There needs to be another way than just to push the audit into the main repo if this is to be done .. because the audit files will be something like 90% of the repo
So I think what we're trying to audit is that the mirrors accurately reflect the canonical location. So we want to know if somehow the mirrors have (1) extra files or (2) corrupted files. We also want to know if the mirrors are missing files, but this could be a natural transitory state during initial publishing of new images.
I propose that we follow the image promoter pattern: we have a tool that can promote things based on the manifests in this repo. That tool should be able to run in "dry-run" mode, and should warn us about the problems above (and we can decide whether "missing file" is indeed a problem)
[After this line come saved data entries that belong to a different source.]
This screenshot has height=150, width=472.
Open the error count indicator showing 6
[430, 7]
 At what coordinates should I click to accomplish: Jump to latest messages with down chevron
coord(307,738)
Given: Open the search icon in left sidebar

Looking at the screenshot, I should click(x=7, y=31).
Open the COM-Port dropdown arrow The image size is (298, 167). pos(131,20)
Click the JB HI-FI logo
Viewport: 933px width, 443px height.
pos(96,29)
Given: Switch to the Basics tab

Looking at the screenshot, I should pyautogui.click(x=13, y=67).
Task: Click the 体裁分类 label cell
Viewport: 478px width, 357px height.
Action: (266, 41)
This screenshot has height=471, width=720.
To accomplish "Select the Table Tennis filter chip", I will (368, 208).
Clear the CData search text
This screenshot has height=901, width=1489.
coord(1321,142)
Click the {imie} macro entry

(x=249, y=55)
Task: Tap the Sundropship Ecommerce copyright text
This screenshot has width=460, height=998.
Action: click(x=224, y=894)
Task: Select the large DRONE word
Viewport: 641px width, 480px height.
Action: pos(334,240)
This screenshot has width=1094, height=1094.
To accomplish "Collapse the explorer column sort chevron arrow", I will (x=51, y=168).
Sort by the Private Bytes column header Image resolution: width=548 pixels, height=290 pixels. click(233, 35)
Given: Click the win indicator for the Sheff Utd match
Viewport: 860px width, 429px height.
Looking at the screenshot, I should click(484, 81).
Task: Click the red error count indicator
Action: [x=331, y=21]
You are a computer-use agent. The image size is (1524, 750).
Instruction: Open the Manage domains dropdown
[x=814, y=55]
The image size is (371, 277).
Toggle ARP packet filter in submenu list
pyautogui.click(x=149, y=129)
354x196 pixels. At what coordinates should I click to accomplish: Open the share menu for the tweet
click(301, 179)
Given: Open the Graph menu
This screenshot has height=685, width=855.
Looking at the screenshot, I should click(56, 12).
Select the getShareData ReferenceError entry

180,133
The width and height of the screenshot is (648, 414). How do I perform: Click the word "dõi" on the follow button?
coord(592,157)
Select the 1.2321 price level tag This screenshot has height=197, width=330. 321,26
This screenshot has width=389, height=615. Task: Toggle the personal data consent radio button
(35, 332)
What I don't know is how we currently populate the AWS bucket prod-registry-k8s-io-us-east-2. It looks like from that bucket we set up AWS bucket-to-bucket replication to populate the others, but I don't know how we get into the first AWS bucket.
I would have expected to see it here (for example) and I do not. @BenTheElder do you know?
So I think what we're trying to audit is that the mirrors accurately reflect the canonical location.
That's one thing, but it's not really necessary here, since we only serve these files based on selecting them from the manifests which we serve from the registry directly.
We need to be auditing for public visibility:
- who has access
- did anyone other than the robot make any changes
- did any deletions occur from any account (should not happen even from the robot)
It would additionally be useful to scan for:
- do the layers match the layers in the source registry
However, we're already continuously syncing these from the source of truth in CI, and if that fails that should alert, so the highest priority should start with exposing who has access.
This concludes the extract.